> [Assigned task 1]:
The article about the Thunder Bay Tours app says the app will give people an in-depth look at several things in the city. List all of them.
> [Assigned task 2]:
According to the article about the Thunder Bay Tours app, what delayed the app's roll out?
> [Assigned task 3]:
Continue the article about the Thunder Bay Tours app from its final sentence.

> [Extracted text]:
__________________________________________________
New Touring App Gives Guided Tours to City History, Art, Food
By Matt Prokopchuk
A new app being launched today by Tourism Thunder Bay and the city promises to give residents and visitors an in-depth look at some local history, architecture, public art, and a sense of the city’s food scene.
The Thunder Bay Tours app is available for iPhone and Android devices and, at launch, comes pre-loaded with seven guided tours of prominent Thunder Bay neighbourhoods, as well as one for the north-side waterfront’s public art displays and another focusing on local food producers. The app came about as part of the planning and project brainstorming for the city’s 50th anniversary celebrations, but its actual roll out was delayed by the COVID-19 pandemic, says Paul Pepe, the manager of Tourism Thunder Bay. Users select from the nine available tours and walk or drive to the locations the app highlights while it gives information and details about each stop. The app itself is free to download.
“Some of these tours focus on architecture, some of them focus on some of the historical stories of our city,” Pepe says. “It’s a great way to kind of learn more about different parts of our city that perhaps [people] haven’t given much thought to.”
__________________________________________________
[Saved data entries]
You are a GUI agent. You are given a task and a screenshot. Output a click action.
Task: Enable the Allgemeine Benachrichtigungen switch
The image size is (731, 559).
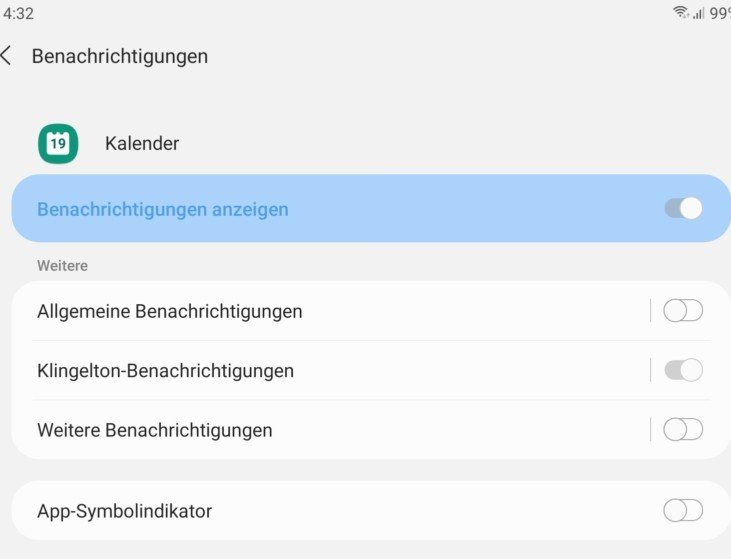683,311
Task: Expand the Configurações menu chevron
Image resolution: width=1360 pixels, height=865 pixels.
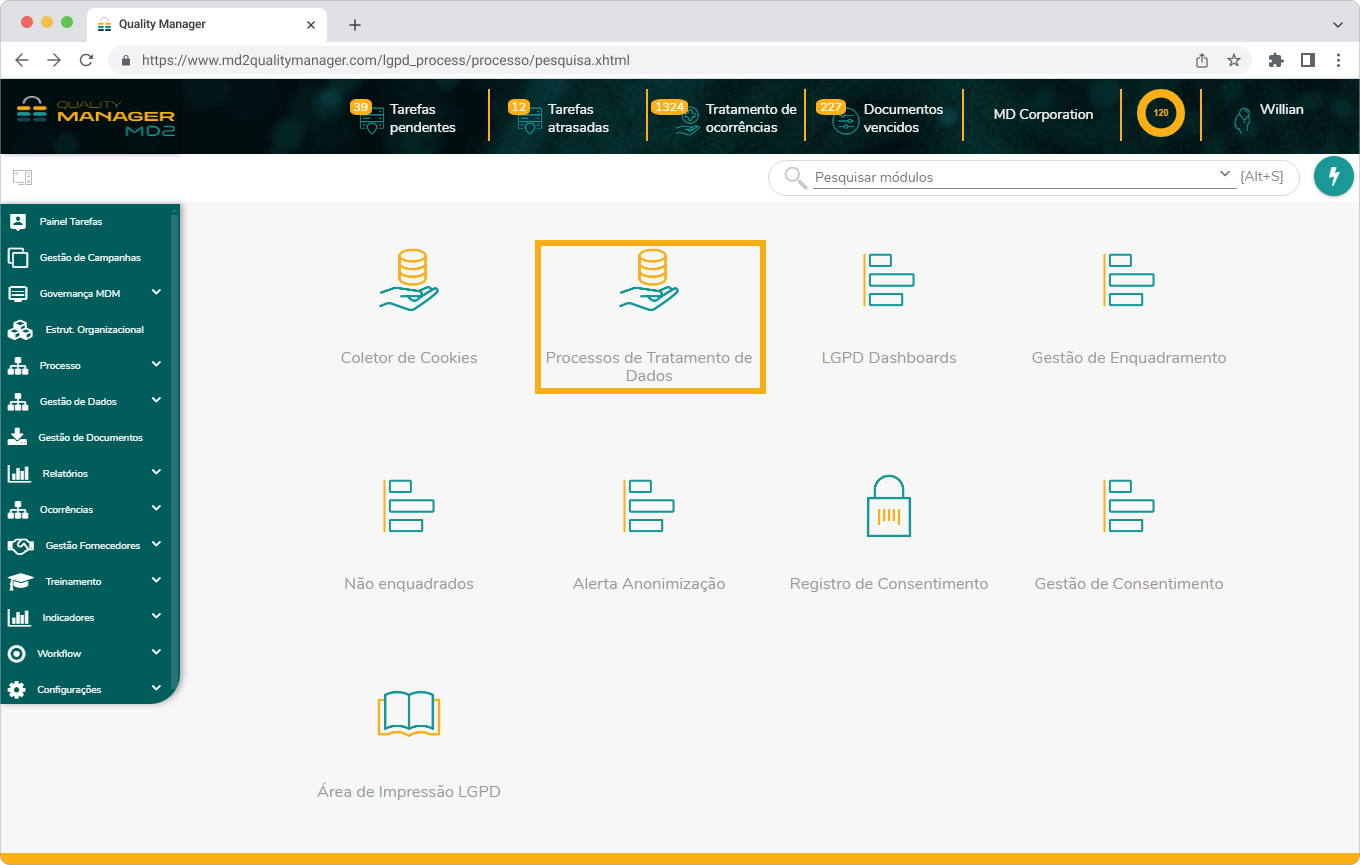Action: tap(156, 689)
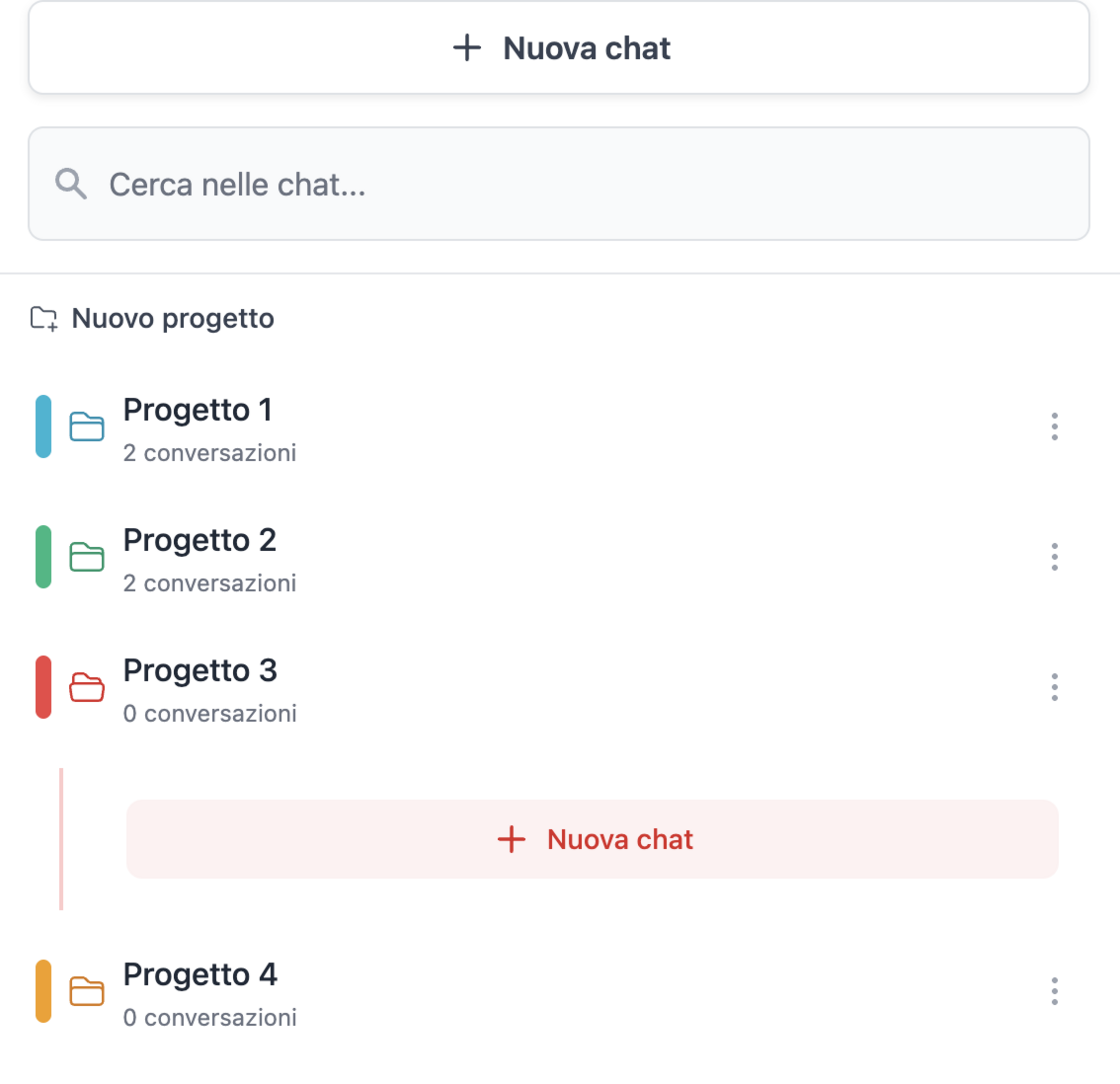Image resolution: width=1120 pixels, height=1084 pixels.
Task: Click the orange color bar of Progetto 4
Action: [43, 991]
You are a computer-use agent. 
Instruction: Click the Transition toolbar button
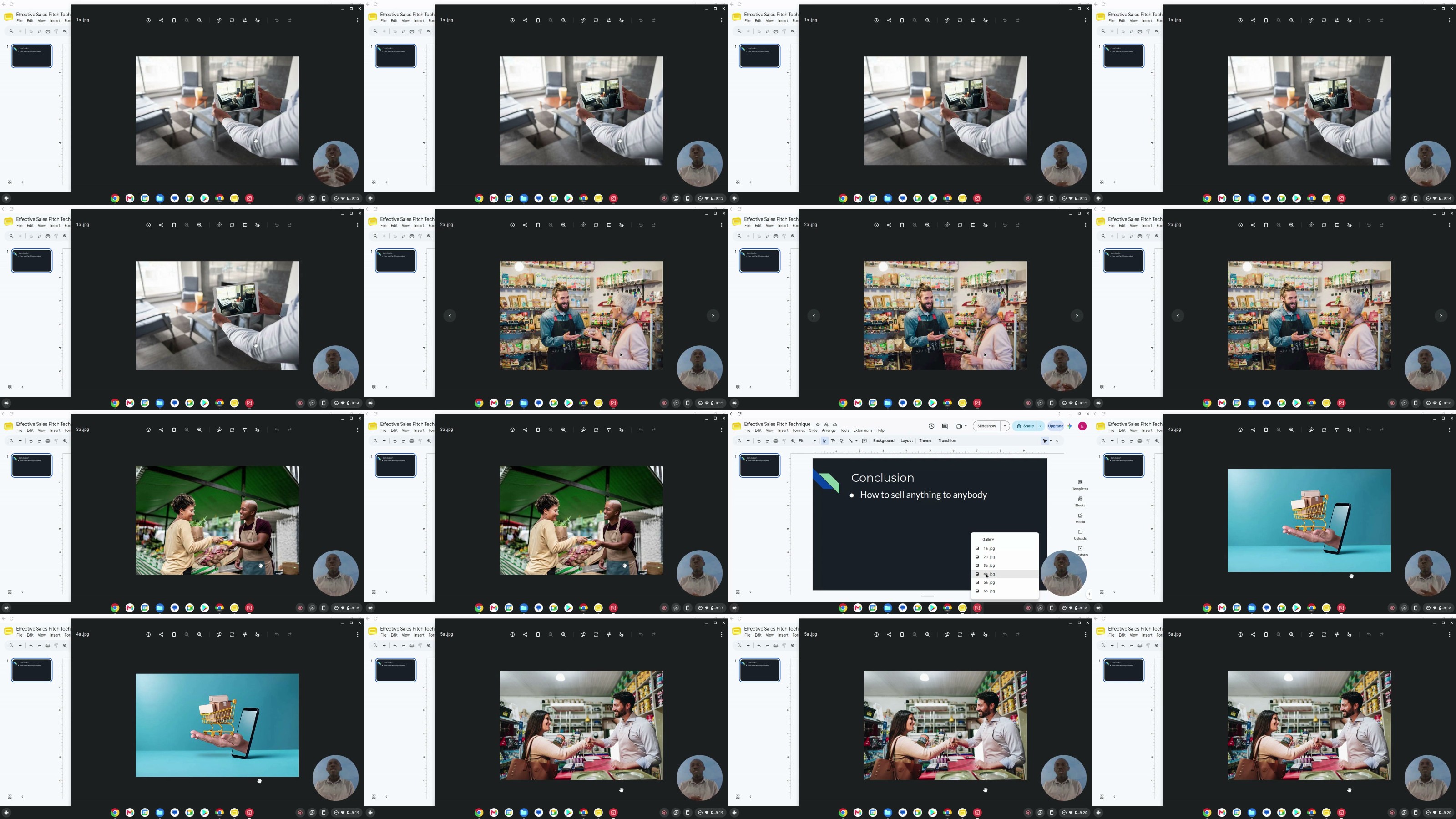coord(947,441)
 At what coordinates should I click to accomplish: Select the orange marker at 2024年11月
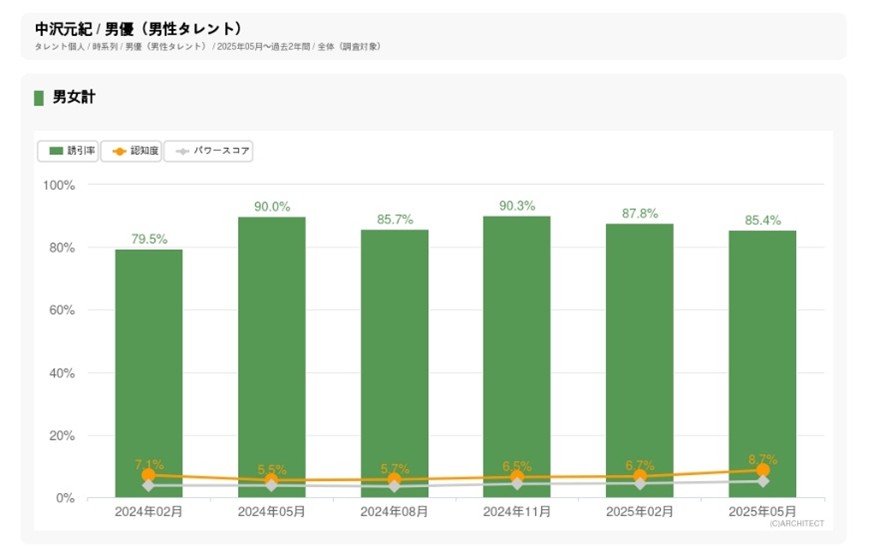pyautogui.click(x=517, y=477)
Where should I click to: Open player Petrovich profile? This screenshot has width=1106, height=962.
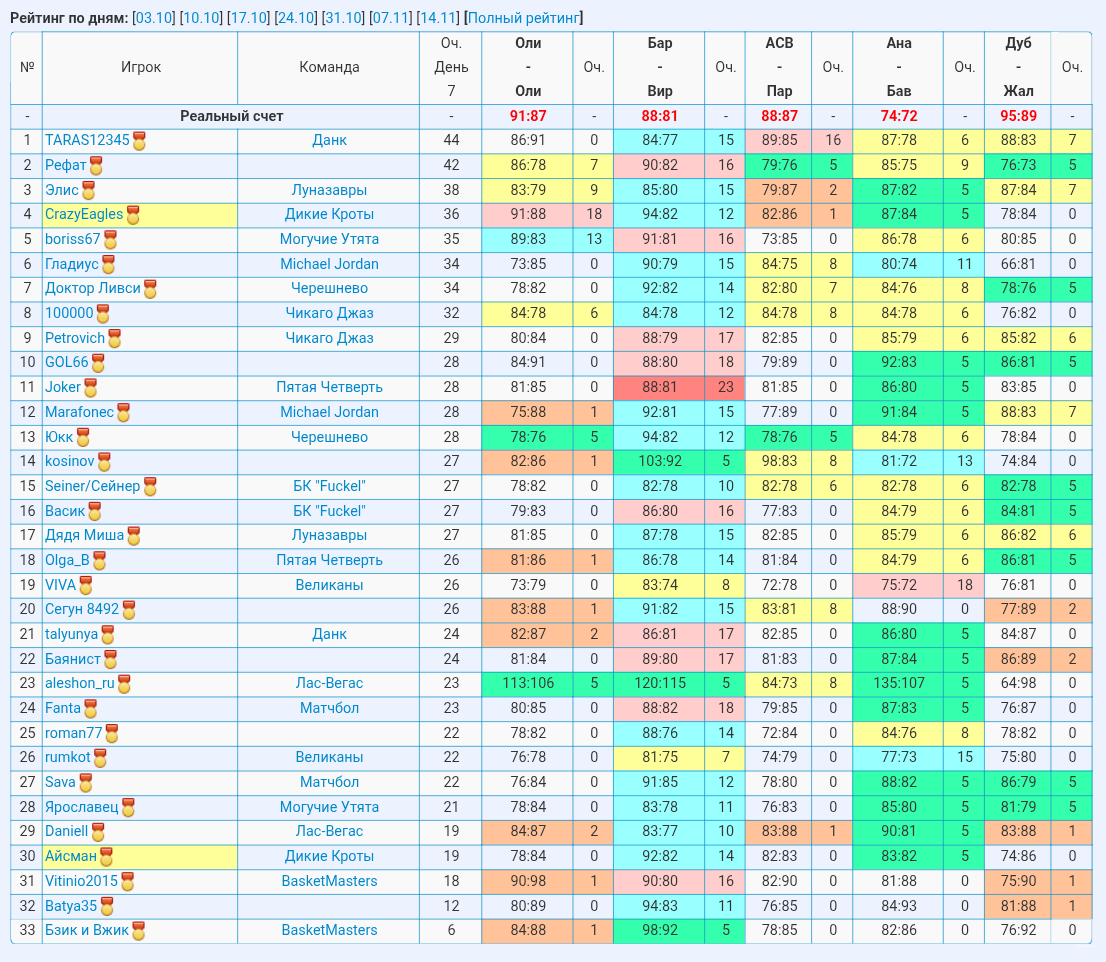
__________________________________________________
> [Your response 1]:
Local history, architecture, public art, and the city's food scene.

> [Your response 2]:
The COVID-19 pandemic.

> [Your response 3]:
The seven neighbourhood tours include the north and south cores, Westfort, and the East End, as well as the Vickers Park, McVicar Creek, and Waverley Park areas. Pepe says these ones, especially, are geared for walkers. Some tours are longer than others, he adds, with the number of stops ranging from 20 to 34. The developers also plan to add several more tours over the summer and fall as well, Pepe says, with plans to keep expanding as more ideas are developed.
“We’re already thinking of new itineraries,” he says. “I’ve been playing around with it […] myself, and it’s fun, it’s really neat because you just learn about neighbourhoods and learn about parts of our city that have so much history to them—perhaps they may not seem like an obvious tourism experience, but they are.”
The app can also have a secondary benefit, Pepe says, as he says he hopes it will encourage users to stop into local businesses they pass by as they’re doing the virtually-guided tours. “While people are on these walking tours, you know, they’ll stop and grab coffee or grab dessert, stop for lunch or dinner,” he says. “So it’s a great way to kind of extend the visitor experience in the community and explore a bit more.”